- **Texto**:

▬▬▬▬▬▬▬▬▬▬

La virgen de agosto

Karlovy Vary 3: Un verano en Madrid Por Pablo Sánchez Blasco

A muchos nos ha ocurrido quedarnos un mes de agosto en Madrid, con los turistas y los “despistados” que menciona Jonás Trueba en el prólogo de La virgen de agosto (2019). Cuando el calor impide salir de casa hasta las ocho de la tarde. Cuando las calles de los barrios lucen vacías, los negocios cerrados y los amigos se han ido. Cuando uno se resigna a un tiempo de no hacer nada, o en el que nada puede hacerse, y a la vez intuye las posibilidades de un período en el que el todo se hace factible, de una sensación de libertad opuesta al estrés y al agotamiento del resto del año.

Agosto quizás sea la época en que Madrid se haga más Madrid; un mes donde la falta de exigencias por ser algo le permite solo ser, y vuelven las romerías castizas de la primera quincena, y la mirada de los turistas solicita volver a mirar. Agosto en la capital de España ofrece una atmósfera que liga de manera idónea con el cine de Jonás Trueba, como si este recapitulara las exigencias intelectuales y sentimentales de Todas las canciones hablan de mí (2010) o La reconquista (2016) y las rebajara con el gusto por el juego y el divertimento de Los exiliados románticos (2015).

▬▬▬▬▬▬▬▬▬▬

- **Consigna**: Copia sin cambios el fragmento del texto sobre La virgen de agosto que va desde "A muchos nos" hasta "resto del año.". Los registros que aparecen a continuación son material aparte, sin relación con el texto.

▬▬▬▬▬▬▬▬▬▬

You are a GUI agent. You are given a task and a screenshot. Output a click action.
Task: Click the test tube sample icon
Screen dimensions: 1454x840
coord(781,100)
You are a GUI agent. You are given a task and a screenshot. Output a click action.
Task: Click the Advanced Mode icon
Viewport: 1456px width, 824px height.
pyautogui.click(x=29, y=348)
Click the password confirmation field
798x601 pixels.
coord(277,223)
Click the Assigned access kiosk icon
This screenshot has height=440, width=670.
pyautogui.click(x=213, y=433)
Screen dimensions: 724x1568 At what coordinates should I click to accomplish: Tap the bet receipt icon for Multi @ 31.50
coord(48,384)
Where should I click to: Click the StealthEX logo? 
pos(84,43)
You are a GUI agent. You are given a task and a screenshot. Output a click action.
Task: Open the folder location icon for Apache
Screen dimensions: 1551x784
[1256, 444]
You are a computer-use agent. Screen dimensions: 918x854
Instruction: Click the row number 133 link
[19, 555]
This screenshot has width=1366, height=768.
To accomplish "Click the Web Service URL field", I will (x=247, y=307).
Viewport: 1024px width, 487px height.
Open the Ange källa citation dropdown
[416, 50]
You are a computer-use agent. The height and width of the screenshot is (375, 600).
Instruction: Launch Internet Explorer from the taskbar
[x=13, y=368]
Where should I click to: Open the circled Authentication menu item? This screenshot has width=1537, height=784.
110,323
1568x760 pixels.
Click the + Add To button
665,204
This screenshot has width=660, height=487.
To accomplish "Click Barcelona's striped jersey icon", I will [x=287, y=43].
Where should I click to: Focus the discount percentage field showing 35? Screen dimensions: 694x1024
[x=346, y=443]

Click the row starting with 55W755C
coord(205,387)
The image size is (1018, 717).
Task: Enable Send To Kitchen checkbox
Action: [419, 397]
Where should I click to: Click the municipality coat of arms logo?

▬▬▬▬▬▬▬▬▬▬

- **Respuesta**:
A muchos nos ha ocurrido quedarnos un mes de agosto en Madrid, con los turistas y los “despistados” que menciona Jonás Trueba en el prólogo de La virgen de agosto (2019). Cuando el calor impide salir de casa hasta las ocho de la tarde. Cuando las calles de los barrios lucen vacías, los negocios cerrados y los amigos se han ido. Cuando uno se resigna a un tiempo de no hacer nada, o en el que nada puede hacerse, y a la vez intuye las posibilidades de un período en el que el todo se hace factible, de una sensación de libertad opuesta al estrés y al agotamiento del resto del año.